Okay, according to most of the reviews I've encountered as well as the description on the back of the rental DVD, "House" is a prime example of a Catholic horror movie. I have no idea what that means, so let's just ignore that, shall we? To me, "House" is just another standard Haunted House outing – like there are thirteen in a dozen – and not a very terrific one, for that matter. Probably the Catholic aspect relates to the fact the titular house is occupied by people that are purely evil and that the entering victims are to be punished for the sins they committed in their pasts. That may be so, but if that is the case then "House" definitely isn't the first Christian movie even made and the book on which the film is based – written by Ted Dekker and Frank Peretti – probably wasn't the first in its kind, either. Anyway, I really can't claim "House" is an unendurable film. The pacing is good, the scenery and filming locations provide a handful of genuinely creepy moments and the cast contains a few names that certainly appeal to all horror-loving audiences (like Bill Moseley and Michael Madsen). To story on itself isn't too bad, neither, just derivative and very predictable. A continuously bickering couple on their way to marriage counseling get an accident off-road and stranded in a mysterious and ominous looking mansion. Together with another stranded couple, they acquaint the creepy hillbilly owners and learn about the legendary Tin Man who is said to terrorize whoever enters the place.
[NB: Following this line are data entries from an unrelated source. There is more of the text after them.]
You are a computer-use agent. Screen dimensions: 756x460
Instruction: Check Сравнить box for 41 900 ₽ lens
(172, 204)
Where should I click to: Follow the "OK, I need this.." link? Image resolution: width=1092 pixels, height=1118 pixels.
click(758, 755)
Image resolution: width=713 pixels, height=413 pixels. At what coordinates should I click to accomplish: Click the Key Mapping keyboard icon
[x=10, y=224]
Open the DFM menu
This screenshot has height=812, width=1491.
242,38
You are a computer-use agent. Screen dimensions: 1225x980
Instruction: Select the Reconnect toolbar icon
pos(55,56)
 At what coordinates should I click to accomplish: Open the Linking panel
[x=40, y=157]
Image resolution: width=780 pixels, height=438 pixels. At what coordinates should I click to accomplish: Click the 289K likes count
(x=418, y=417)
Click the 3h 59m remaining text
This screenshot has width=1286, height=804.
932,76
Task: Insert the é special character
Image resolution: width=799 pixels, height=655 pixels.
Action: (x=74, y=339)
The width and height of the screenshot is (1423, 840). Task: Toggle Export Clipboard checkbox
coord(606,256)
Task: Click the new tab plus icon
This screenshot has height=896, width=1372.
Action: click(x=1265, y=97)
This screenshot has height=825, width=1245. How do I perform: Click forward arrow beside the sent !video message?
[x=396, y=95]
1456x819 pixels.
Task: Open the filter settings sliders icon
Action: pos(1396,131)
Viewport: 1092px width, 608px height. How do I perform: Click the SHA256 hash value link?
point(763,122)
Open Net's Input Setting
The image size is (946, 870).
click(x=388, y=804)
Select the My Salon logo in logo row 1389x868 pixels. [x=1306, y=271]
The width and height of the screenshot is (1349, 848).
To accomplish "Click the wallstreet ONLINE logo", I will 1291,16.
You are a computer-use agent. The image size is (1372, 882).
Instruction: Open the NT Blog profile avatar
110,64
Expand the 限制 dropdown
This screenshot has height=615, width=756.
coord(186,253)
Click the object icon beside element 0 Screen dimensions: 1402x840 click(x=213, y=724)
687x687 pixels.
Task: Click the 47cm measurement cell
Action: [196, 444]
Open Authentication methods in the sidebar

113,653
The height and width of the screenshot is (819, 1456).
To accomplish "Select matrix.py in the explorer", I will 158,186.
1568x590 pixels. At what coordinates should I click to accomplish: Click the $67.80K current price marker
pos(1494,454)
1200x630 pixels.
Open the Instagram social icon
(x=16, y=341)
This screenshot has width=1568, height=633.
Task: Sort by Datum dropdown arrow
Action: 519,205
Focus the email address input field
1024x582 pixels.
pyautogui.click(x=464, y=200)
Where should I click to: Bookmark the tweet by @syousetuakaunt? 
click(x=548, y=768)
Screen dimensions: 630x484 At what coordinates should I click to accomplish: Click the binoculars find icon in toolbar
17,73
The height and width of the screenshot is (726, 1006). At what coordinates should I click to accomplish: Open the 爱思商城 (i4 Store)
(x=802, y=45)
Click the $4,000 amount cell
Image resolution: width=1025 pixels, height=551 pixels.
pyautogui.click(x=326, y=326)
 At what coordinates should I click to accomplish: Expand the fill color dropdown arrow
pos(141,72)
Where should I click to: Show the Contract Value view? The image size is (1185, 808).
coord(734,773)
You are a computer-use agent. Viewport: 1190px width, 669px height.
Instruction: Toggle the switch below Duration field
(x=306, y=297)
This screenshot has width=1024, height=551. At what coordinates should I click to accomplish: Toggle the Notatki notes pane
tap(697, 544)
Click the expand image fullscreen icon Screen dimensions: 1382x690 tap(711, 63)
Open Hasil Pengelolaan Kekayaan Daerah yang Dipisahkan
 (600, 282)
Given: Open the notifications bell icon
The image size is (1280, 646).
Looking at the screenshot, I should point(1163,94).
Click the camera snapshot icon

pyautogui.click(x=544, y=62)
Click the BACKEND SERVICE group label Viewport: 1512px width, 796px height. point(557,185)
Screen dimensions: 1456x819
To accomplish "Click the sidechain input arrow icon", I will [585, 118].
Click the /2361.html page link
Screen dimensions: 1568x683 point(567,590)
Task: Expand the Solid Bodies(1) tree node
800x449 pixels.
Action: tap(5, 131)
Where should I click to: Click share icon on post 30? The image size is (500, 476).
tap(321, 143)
The couples receive the message they either have to deliver one corpse or they will all die before sunrise, but the house also holds more surprises for them in store. Through visions and hallucinations, the reluctant tenants are confronted with crimes they committed or accidents they caused in their pasts. The film contains surprisingly little gore and practically no sleaze. The house itself looks utter cool and it's enough to photograph the place from several different angles in order to raise the suspense. Apparently "House" was entirely filmed in Poland, so don't go looking around to find it. Michael Madsen and Leslie Easterhook extremely overact, whilst Bill Moseley is his good old-fashioned maniacal self again. Not a bad film, just overly clichéd and forgettable.

Reviewed by gavin69424 / 10

A Pain To Watch

In rural Alabama, two couples find themselves in a fight for survival. Running from a maniac (The Tin Man) bent on killing them, they flee deep into the woods and seek refuge in a house. They soon realize the killer has purposely lured them to this house and that they are now trapped.

The best thing about this film? An incredible genre cast: Michael Madsen, Leslie Easterbrook, Bill Moseley, Lew Temple and even Lance Henriksen. Director Robby Henson's work has also attracted such acclaimed actors Billy Bob Thornton, Patricia Arquette, Patricia Clarkson, Chris Cooper, William DeVane and Kris Kristofferson. This is not one of the better films, though.

We have terrible acting (especially from the country-singing wife),awful direction, and cinematography that seems obsessed with blue /green coloration for no reason. Moseley plays his usual self, and audiences are getting sick of it.

Although it is hard to say for sure, one assumes the novel by Frank E. Peretti and Ted Dekker has to be better than the film it became. The novel is apparently Christian fiction, though it seems odd with such lines as, "God came to my house and I killed him."